Sun 20 December 2020:
Lebanese riot police on Saturday scuffled with students protesting a decision by top universities to adopt a new dollar exchange rate to price tuition – equivalent to a major fee hike.
Near the entrance of the American University of Beirut (AUB) in the city’s Hamra district, security forces fired tear gas to disperse protesters who tried to approach the main gate.
It was not immediately clear if there were any injuries.
Right now near AUB. This was a normal nonviolent protest escalated by ISF’s use of violence, tear gas, and explosives on students demanding their basic rights. Courtesy of @AUB_Lebanon . This university has become a disgrace. pic.twitter.com/3FKJwdGyzc
— Yara (@yarazebian) December 19, 2020
The protest came in response to a decision by AUB and the Lebanese American University (LAU), another top private institution, to price tuition based on an exchange rate of 3,900 Lebanese pounds to the dollar.
The nosediving currency is still officially pegged to Lebanon’s 23-year-old official rate of 1,500 Lebanese pounds per dollar.
The move has prompted fears that other universities could follow suit, potentially leading to an exodus of students from private schools while public universities remain underfunded and overstretched.
At the rally in Hamra, dubbed a “student day of rage”, hundreds of students were joined by older protesters who wanted to show their support for the students’ demands, according to local media reports.
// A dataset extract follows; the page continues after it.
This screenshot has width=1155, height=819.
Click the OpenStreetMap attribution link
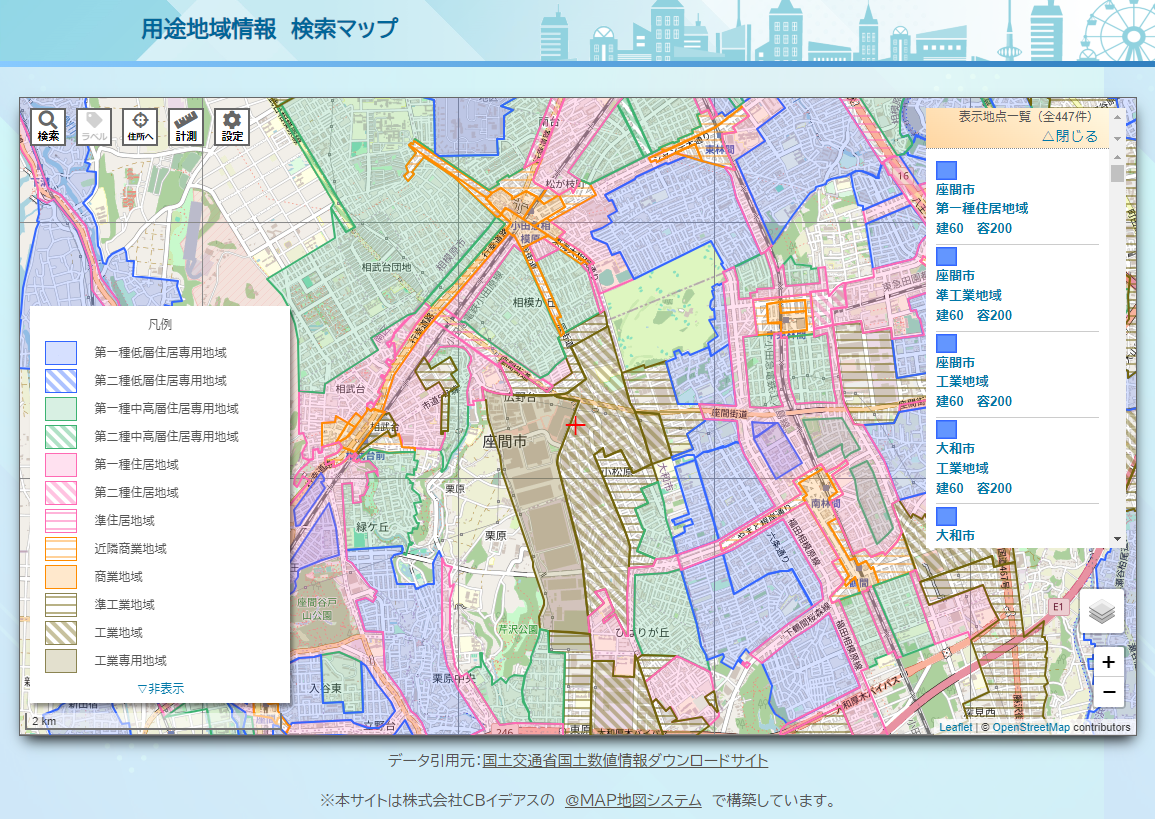coord(1030,727)
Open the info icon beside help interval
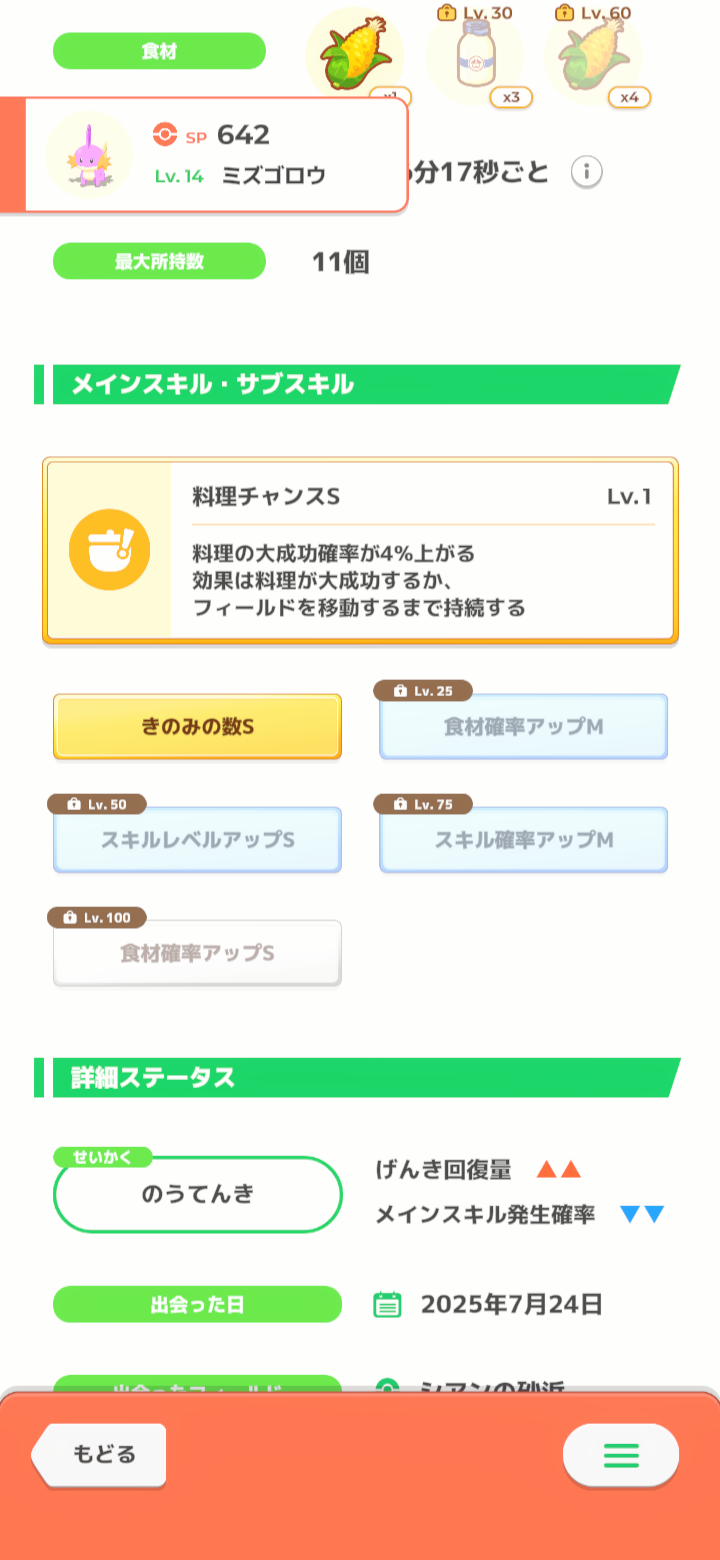720x1560 pixels. [587, 172]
They chanted anti-government slogans and called for affordable education in a country mired in its worst economic crisis since the 1975-1990 civil war.
Some chants described university presidents as “thieves”, accusing them of being government “accomplices against the people”, while others referred to their grievances as “rights, not demands”.
In the evening, some torched dumpsters to block the street and vandalised banks, before security forces pushed them out.
Over the past year, the Lebanese pound has lost up to 80 percent of its value on the black market, where on Saturday the dollar was selling for at least 8,200 pounds.
Universities have struggled to adapt to the de facto devaluation as prices nationwide soared.
Commercial banks halted dollar transactions and restricted withdrawals of Lebanese pounds, in moves that have starved many of their savings.
According to the United Nations, more than half of Lebanon’s population is now living in poverty.
The country’s deep financial crisis is exacerbated by the COVID pandemic and aftermath of the massive Beirut port blast in August, which wrecked large parts of the city, killing 200 and injuring more than 6,000 people.